Potential use in microfinance?

Would Peershares be useful for financing businesses in developing countries in a similar way as microfinance? (except with equity instead of credit). I saw there is a service that that lets you exchange Bitcoins with M-Pesa in countries like Kenya: http://www.africatelecomit.com/kipochi-launches-africas-first-bitcoin-wallet-with-mpesa-integration

If a similar service was developed for Peercoin, people in Kenya etc. could raise money for their business with Peershares from people all over the world. Then they could convert the money to M-Pesa for daily use. How feasible is this?

Peershares scale well all the way to the top end of the economic scale, able to effectively service the needs of the most valuable organizations. However, they do not scale down to the very bottom end of the economic scale effectively. The main constraint that will exclude extremely small implementations is that the issuer should run two stable nodes that other nodes can connect to at all times.

Businesses looking to raise less than $10.000 USD are likely to find another solution better suited to their needs, such as Counterparty.

I have been mindful of the microfinancing needs of developing countries and it is possible that my team’s work will have something important to offer those who seek microfinancing, but in a completely different way than you are thinking of. Time will tell. It is not yet clear what will occur, so I will refrain from saying more at this time.

Since these nodes for small businesses are probably not busy, such nodes can share costs by being hosted on two central servers. To go a step fiurther, how about a peershares cloud that create infrastructure for peershares companies on-demand?

If people are comfortable with (initial) centralization, it’s certainly a possibility. I can think of a number of cases where that would be advantageous, and it is something that I’ve considered as an extension to the core Peershares code.

Since these nodes for small businesses are probably not busy, such nodes can share costs by being hosted on two central servers. To go a step fiurther, how about a peershares cloud that create infrastructure for peershares companies on-demand?[/quote]

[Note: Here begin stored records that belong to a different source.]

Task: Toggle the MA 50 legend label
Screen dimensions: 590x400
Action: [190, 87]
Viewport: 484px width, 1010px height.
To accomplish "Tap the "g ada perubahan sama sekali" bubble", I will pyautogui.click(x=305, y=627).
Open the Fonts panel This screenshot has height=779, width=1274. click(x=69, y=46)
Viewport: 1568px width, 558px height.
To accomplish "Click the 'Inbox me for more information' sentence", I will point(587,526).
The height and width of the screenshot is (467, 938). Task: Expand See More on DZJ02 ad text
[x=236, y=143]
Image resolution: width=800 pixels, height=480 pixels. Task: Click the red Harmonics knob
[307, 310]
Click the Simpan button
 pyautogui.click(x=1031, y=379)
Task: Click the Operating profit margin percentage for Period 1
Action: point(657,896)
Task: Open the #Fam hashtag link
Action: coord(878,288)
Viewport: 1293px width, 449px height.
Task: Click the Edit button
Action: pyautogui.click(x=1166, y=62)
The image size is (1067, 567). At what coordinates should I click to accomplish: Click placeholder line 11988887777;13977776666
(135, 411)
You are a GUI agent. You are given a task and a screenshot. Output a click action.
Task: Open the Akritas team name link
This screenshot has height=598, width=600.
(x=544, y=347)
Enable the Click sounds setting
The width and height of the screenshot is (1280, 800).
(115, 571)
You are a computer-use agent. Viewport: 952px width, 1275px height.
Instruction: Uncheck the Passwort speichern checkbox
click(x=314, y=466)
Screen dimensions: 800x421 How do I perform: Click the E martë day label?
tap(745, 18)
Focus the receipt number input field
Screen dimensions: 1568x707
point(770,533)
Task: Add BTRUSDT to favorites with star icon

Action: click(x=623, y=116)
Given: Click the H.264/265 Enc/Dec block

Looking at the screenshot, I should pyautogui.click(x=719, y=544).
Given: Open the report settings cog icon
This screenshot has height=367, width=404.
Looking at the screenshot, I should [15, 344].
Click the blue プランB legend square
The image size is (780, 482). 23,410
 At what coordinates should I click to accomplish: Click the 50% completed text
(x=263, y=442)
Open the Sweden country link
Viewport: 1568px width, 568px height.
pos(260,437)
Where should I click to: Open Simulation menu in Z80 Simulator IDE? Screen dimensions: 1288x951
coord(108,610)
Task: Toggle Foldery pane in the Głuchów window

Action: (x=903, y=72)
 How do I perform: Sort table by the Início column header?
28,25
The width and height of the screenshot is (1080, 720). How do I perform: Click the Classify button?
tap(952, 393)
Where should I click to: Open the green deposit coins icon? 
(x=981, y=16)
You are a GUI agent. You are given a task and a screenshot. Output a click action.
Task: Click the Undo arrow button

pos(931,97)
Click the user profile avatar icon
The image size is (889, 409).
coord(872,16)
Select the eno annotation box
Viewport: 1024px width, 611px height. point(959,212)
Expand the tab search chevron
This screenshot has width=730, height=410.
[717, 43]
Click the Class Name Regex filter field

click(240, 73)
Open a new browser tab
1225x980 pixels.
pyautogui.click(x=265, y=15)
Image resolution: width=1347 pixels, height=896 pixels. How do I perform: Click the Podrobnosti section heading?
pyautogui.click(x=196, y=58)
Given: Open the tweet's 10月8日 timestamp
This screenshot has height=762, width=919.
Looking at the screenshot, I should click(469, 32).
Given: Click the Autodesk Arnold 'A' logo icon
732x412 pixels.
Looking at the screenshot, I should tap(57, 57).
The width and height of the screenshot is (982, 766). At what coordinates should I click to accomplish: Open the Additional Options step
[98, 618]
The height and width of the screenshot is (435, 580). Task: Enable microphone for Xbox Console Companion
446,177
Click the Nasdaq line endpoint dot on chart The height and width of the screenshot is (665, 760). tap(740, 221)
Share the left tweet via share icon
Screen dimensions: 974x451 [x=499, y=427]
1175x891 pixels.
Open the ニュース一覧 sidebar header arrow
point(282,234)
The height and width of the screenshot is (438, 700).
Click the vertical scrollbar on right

It is possible to lower costs and barriers to entry in the way you have described, but it requires trust and centralization. The trade off may meet the needs of some tiny businesses. Also, the trust required may be reduced as we evolve toward using separate minting and transfer keys in PoS systems.

Investing most businesses involves trust and centralization. Most businesses have a centralized physical and organization structure. If the companies were to rely on the power company to provide electricity, why not a peershares service provider to thelp with their peershares network? If there are multiple commercial Peershares service providers, and the seed/central nodes (with the same domain name) can be moved around, the centralization is only nominal.

I’m, personally, not against it, because I can see the benefits. It would require a lot of thought to make it stable, secure, and scalable, but it’s definitely a worth-while extension that could be considered.